Corticosteroid injections are sometimes used for cases of plantar fasciitis refractory to more conservative measures and may be an effective modality for pain relief, but have notable risks such as plantar fascia rupture, skin infection, nerve or muscle injury, or atrophy of the plantar fat pad. Custom orthotic devices have been demonstrated as an effective method to reduce plantar fasciitis pain for up to 12 weeks; the long-term effectiveness of custom orthotics for plantar fasciitis pain reduction requires additional study. Orthotic devices and low-dye taping are proposed to reduce pronation of the foot and therefore reduce load on the plantar fascia resulting in pain improvement.
Another form of treatment is plantar iontophoresis, a technique which involves applying anti-inflammatory substances such as dexamethasone or acetic acid topically to the foot and transmitting these substances through the skin with an electrical current. Moderate evidence exists to support the use of night splints for 1–3 months to relieve plantar fasciitis pain that has persisted for six months. The night splints are designed to position and maintain the ankle in a neutral position thereby passively stretching the calf and plantar fascia overnight during sleep. Other treatment approaches may include supportive footwear, arch taping, and physical therapy.
Plantar fasciotomy is often considered after treatment failure by conservative measures for at least six months and is viewed as a last resort. Minimally invasive and endoscopic approaches to plantar fasciotomy exist, but require a high degree of technical skill and familiarity with certain equipment thereby limiting the availability of these surgical techniques. Removal of heel spurs during plantar fasciotomy has not been found to improve the surgical outcome. Plantar heel pain may occur for multiple reasons and release of the lateral plantar nerve branch may be performed alongside the plantar fasciotomy in select cases. Possible complications of plantar fasciotomy include nerve injury, instability of the medial longitudinal arch of the foot, fracture of the calcaneus, prolonged recovery time, infection, rupture of the plantar fascia, and failure to improve the pain. Coblation surgery has recently been proposed as alternative surgical approaches for the treatment of recalcitrant plantar fasciitis.
Continued overuse of the plantar fascia in the setting of plantar fasciitis may result in rupture of the plantar fascia; typical signs and symptoms of plantar fascia rupture include a clicking or snapping sound, significant local swelling, and acute pain in the plantar fascia region.
Plantar fasciitis is the most common type of plantar fascia injury and is the most common reason for heel pain (responsible for 80% of cases); approximately 1 in 10 people develop plantar fasciitis at some point in their life.

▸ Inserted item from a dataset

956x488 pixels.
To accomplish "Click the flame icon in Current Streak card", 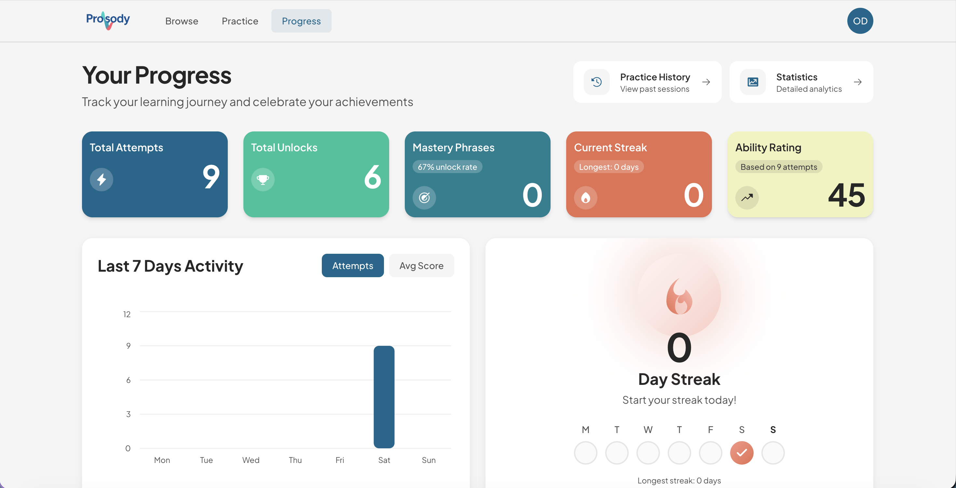I will [586, 197].
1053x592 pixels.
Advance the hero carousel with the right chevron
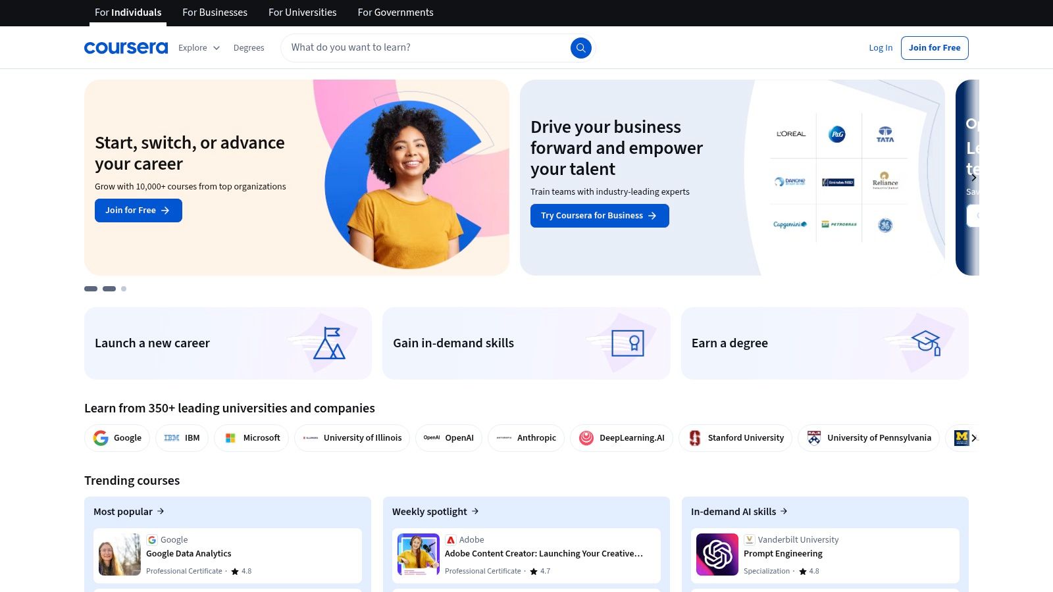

The condition tends to occur more often in women, the middle-aged, military recruits, older athletes, the obese, and young male athletes. Plantar fasciitis is estimated to affect 1 in 10 people at some point during their lifetime and its annual economic burden is estimated to be between 192 to 376 million dollars. Each year, pain from plantar fasciitis is responsible for 1–2 million physician office visits.
Botulinum Toxin A injections as well as similar techniques such as platelet-rich plasma injections and prolotherapy have recently garnered attention as potentially effective methods to treat plantar fasciitis heel pain.